Once the line holding "Instruction: Collapse the" is found in the entries below, restate it and each line after it word for word, with no pictures.

Excerpts from a dataset:
::::
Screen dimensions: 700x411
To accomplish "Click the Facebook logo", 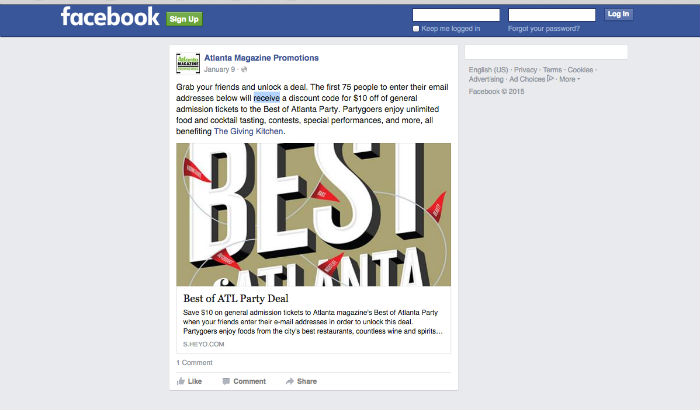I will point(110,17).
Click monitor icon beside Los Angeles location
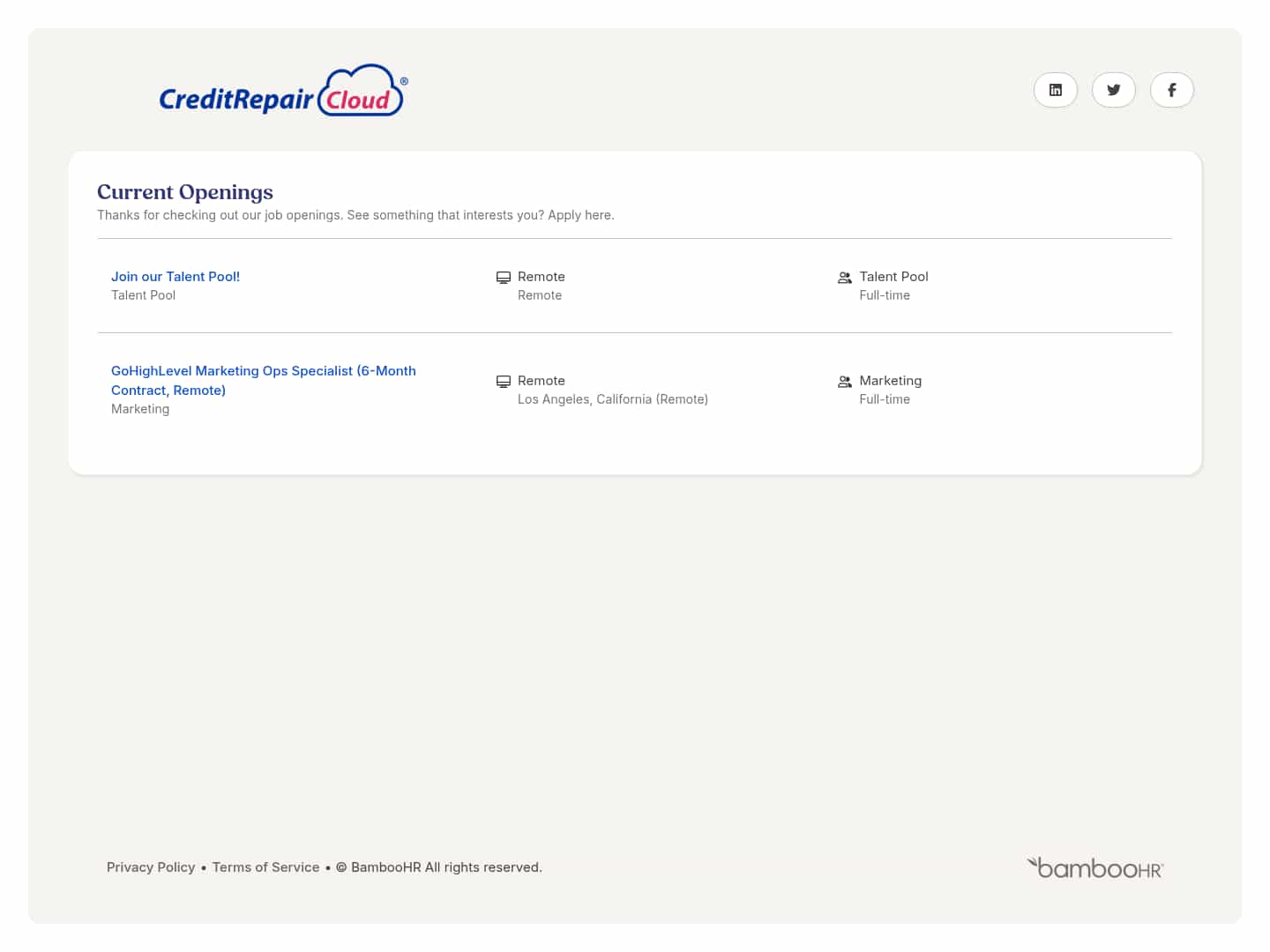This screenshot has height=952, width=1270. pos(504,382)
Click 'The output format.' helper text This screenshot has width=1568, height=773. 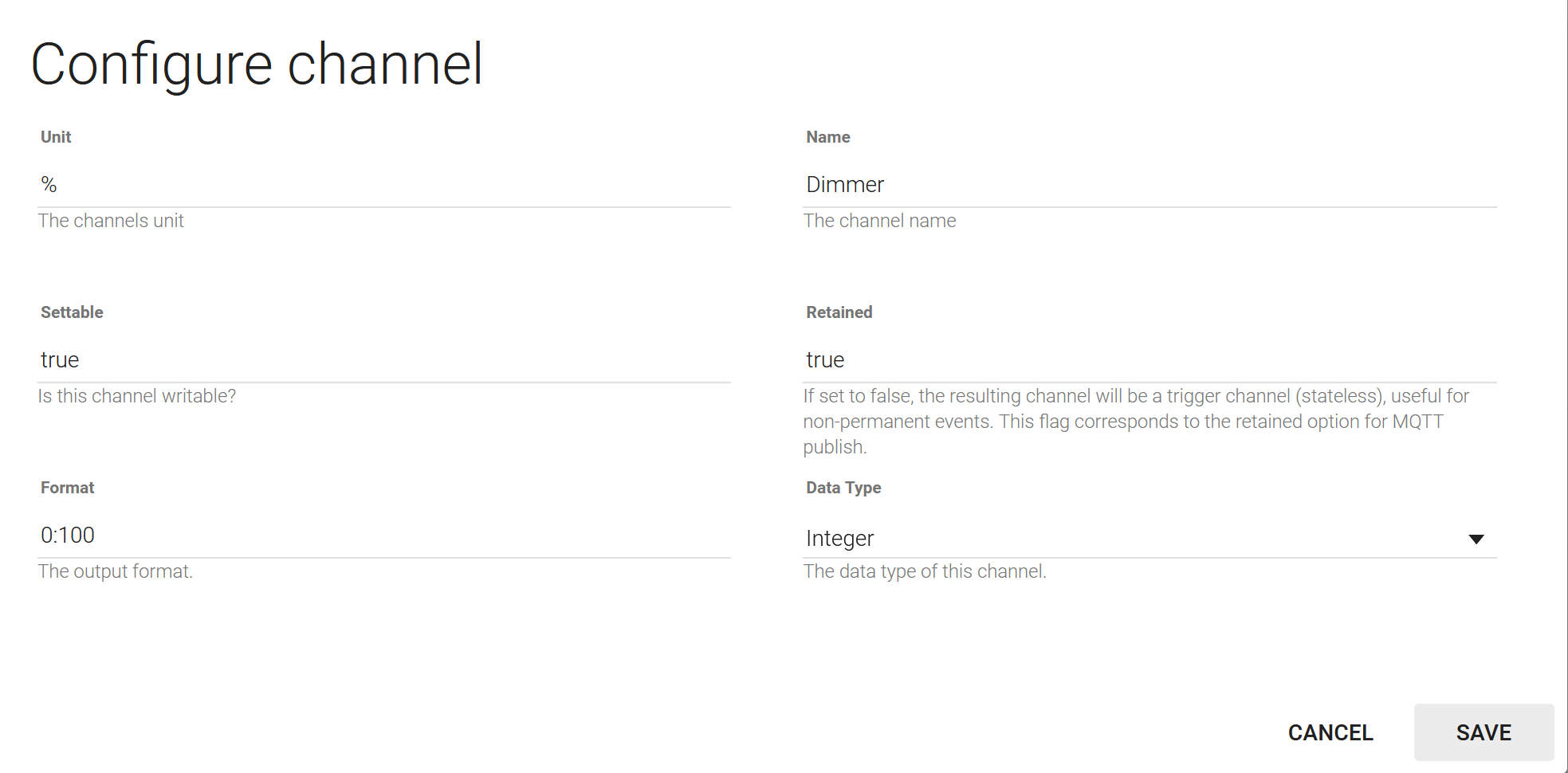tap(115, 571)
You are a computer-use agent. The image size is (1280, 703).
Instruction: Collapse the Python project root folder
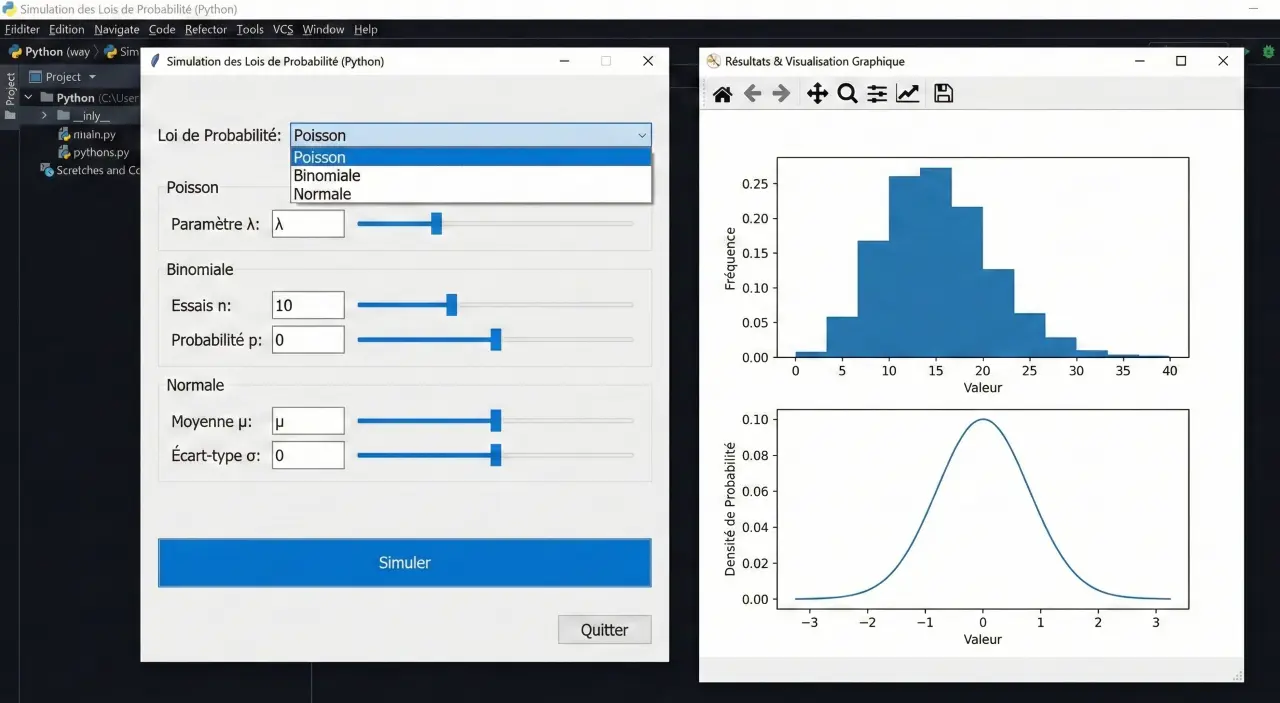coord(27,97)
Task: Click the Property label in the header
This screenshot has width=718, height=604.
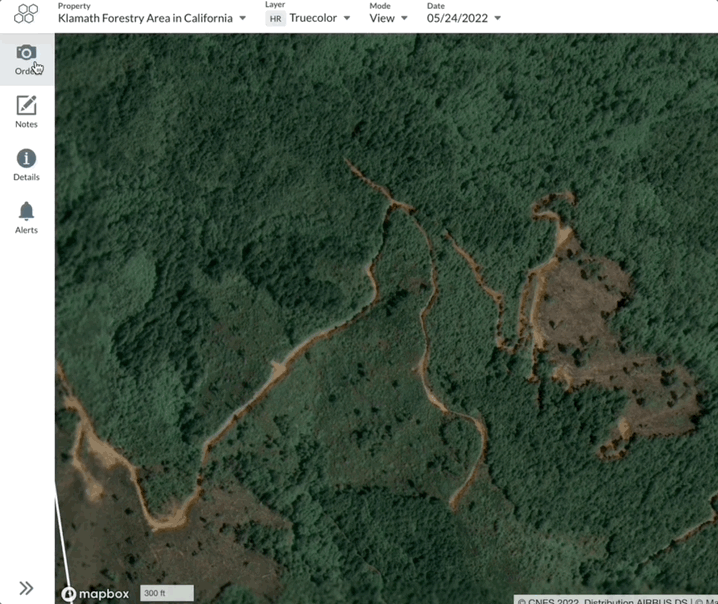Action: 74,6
::::
▶ **ANSWER TO THE EXERCISE**:
Instruction: Collapse the Python project root folder
coord(27,97)
Task: Click the Property label in the header
This screenshot has width=718, height=604.
Action: 74,6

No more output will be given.